That may seem a curious remark after the 2016 Fringe, where Gibson and Richard Gadd swept Scotland to a double award win. However, it has been difficult to shake off the suspicion Scottish acts have been overlooked when three decades have passed since Arnold Brown scooped the main prize in 1987. Over these years, whether justified or not, it is unsurprising that local comedians have come to experience or view the Fringe more as an event Scotland simply hosts rather than plays a part in. Gibson has a rather more positive outlook than this, as his acceptance speech showed: “Sometimes in Scotland we think we're not part of the Fringe, bizarrely. Hopefully this will show we can be here and tell our stories.”
Yet, an outsider feeling lurked within even after his name was called out, to the point he feared his prize might jeopardise another Scot's chances. “I hoped they hadn't decided I was the Scottish act that'd win and then they wouldn't give the main award to Richard Gadd. I was just so glad when they called his name.”
While Gibson hopes the brace of awards might help begin to overturn old ideas, he does think a practical obstacle is the gap between regular gigs and the Fringe, which is perhaps slightly more pronounced in Scotland. “We're very lucky in Scotland in the circuit we have. It's a very tough place to learn stand-up, in the back of pubs and rooms that aren't designed for comedy. If you can come through it's a great base because you're right in at the deep end.” The downside to this is that it's a very different terrain to the preparation needed for August in Edinburgh. “The Fringe is a completely different beast,” he says. “You need to bring a full product to fruition.”
There can be little doubt when Gibson adds, “we have to knuckle down and make something of it,” he takes his own advice, whatever his lost FIFA hours suggest.
Alongside local comedy hero Gary Little and accomplished DJ Mallorca Lee, Gibson is also celebrating The Hashtag Show podcast's first anniversary. “It really is just three guys talking about everything and anything interspersed with music,” says Gibson. If that seems understated, the 'everything and anything' really is quite literal – previous conversations include a range of topics, including NASA, Marti Pellow or farting in a lift. “Sometimes it can go down quite an interesting path,” he says, “and other times it is just filthy; we try to let it flow as much as we can rather than having set times for things. When we've tried things like that it felt too forced. What we've been doing seems to be working so far.”

:: DATA ::
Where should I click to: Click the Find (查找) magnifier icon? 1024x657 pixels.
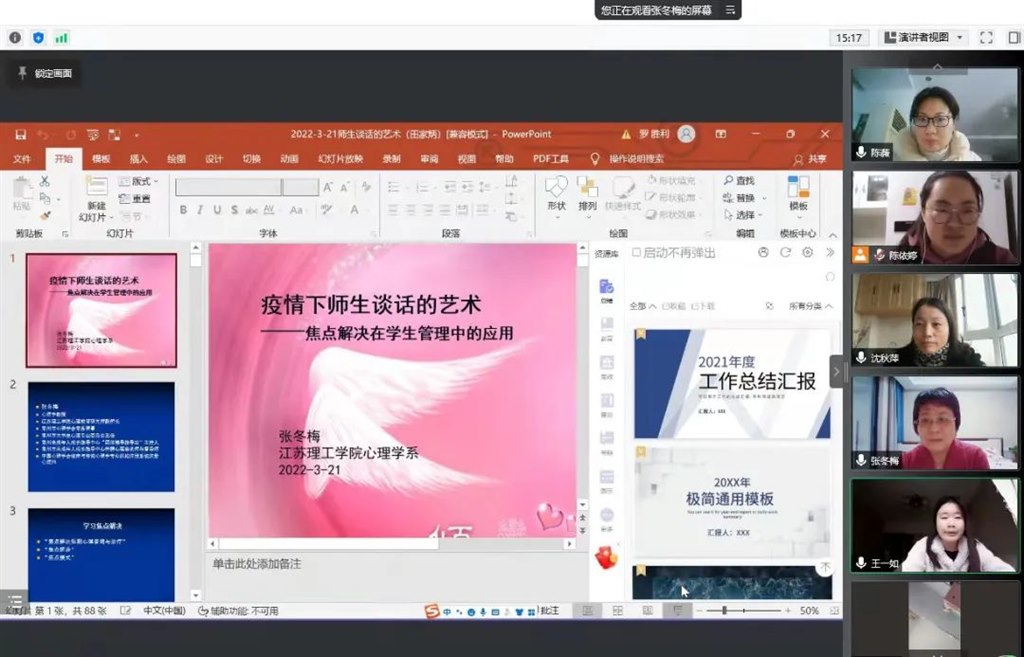pos(728,180)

:: CHECK YOUR UNDERSTANDING ::
1. In the article about Gibson and the Fringe, what year did Arnold Brown win the main prize?
2. Extend the article about Gibson and the Fringe, starting after its final sentence.

:: RESULTS ::
1. 1987

2.
He adds: “I'd wanted to do a podcast for a long time and I thought it would be nice to have a different voice other than only comedians – it's a nice mix of music and chat.” Gibson is particularly grateful for the support Lee's fanbase has brought along with Little's and his own. “It's been good because it's brought new people to comedy. From the start we had about 2,500 listeners per episode. I thought we'd get maybe 100 people, but we've been lucky that it's gone quite well and we managed to sustain that. The podcast has helped introduce me and Gary to another audience, and I think vice-versa.”
Such has been its snowballing success the pod's live shows have sold out, with the next added in early December at Glasgow's Wild Cabaret. With such a packed schedule it seems appropriate to warn Gibson the next instalment of the all-engrossing simulation game Football Manager should be out by then. “I've lost many an hour to that,” he agrees, and soon – characteristically – he is speaking of that flawed logic we all share when trying to combat distraction: “I thought if I put it on my iPad it would cut my addiction. It just made it easier to play it so I had to delete the app.”